One thing you need to understand is that this is a Masonic FORUM. The purpose of this forum is discussion. Without opposition there is no discussion. From time to time I will "play devil’s advocate" just to spur discussion. Without it this site would not have any members and would have died a long time ago. However, we are ALL supposed to remain on the level and respect for one another should always be first and for most during all topics no matter how much you agree or disagree with one another. 

You are very knowledgeable on this topic and have given a large sum of us some very good information on the happenings but this is not the first time something like this has happened and I am sure there will be more. However since you are on "the front line" of this issue your input is greatly appreciated. 

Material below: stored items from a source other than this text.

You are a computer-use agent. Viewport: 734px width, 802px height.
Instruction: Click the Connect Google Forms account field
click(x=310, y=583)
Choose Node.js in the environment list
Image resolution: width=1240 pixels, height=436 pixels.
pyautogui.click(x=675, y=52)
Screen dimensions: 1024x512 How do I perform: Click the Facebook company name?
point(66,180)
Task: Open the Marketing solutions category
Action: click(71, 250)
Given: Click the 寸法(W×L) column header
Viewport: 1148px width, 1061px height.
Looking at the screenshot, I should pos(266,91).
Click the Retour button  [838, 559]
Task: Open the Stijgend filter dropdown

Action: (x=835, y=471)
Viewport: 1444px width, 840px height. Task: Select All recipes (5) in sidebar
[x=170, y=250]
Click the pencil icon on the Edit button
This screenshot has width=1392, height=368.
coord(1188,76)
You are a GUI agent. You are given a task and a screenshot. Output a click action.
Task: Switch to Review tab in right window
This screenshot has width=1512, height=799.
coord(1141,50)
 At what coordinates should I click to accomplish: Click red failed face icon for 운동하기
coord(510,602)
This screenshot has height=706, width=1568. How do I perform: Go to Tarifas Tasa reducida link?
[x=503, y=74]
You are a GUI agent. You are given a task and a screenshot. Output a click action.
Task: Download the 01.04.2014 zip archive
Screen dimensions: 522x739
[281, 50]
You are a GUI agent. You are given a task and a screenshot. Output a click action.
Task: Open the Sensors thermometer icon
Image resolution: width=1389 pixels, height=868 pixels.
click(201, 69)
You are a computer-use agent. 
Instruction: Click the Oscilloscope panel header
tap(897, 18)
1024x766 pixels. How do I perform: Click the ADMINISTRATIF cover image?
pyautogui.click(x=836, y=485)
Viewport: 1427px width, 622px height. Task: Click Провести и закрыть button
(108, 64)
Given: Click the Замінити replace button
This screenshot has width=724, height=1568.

The thing I keep in mind is that Masonry is not to blame but the Mason who has not taken the time to learn the teachings that Masonry has to offer. Also, please remember just because someone says something on here don't believe that is their actual viewpoint.


----------



## Squire Bentley (May 16, 2010)

> Suppose, then, that we in other GLs do threaten de-recognition, as perhaps you want us to do. Consider what we'd be saying: we'd be demanding that outsiders be allowed to micro-manage GLoWV's internal affairs right down to the level of dictating a particular procedure and even a particular outcome in a specific disciplinary case. If outsiders were allowed to dictate such internal proceedings in such detail, then GLoWV clearly would no longer be a sovereign body, and therefore couldn't qualify as a regular GL! So we'd effectively be demanding that GLoWV do something definitely irregular in order to rectify something allegedly irregular! We'd be putting them in an impossible position, because if they acceded to our demands then we wouldn't be able to re-recognise them afterwards for lack of sovereignty. This is not what the recognition system is intended to be used for, it'd be an abuse of process by the rest of us. We could only follow that path if it were the intention to cast GLoWV into the outer darkness permanently: it'd be a nuclear option, an attempt to destroy GLoWV altogether, not a means of rectifying one awkward situation. Recognising this potential, many GLs would loudly refuse to join a general de-recognition, and GLoWV would refuse to comply with the demands of those which de-recognised them, and we'd quite likely end up thereby with an insoluble deadlock and a permanent schism in masonry.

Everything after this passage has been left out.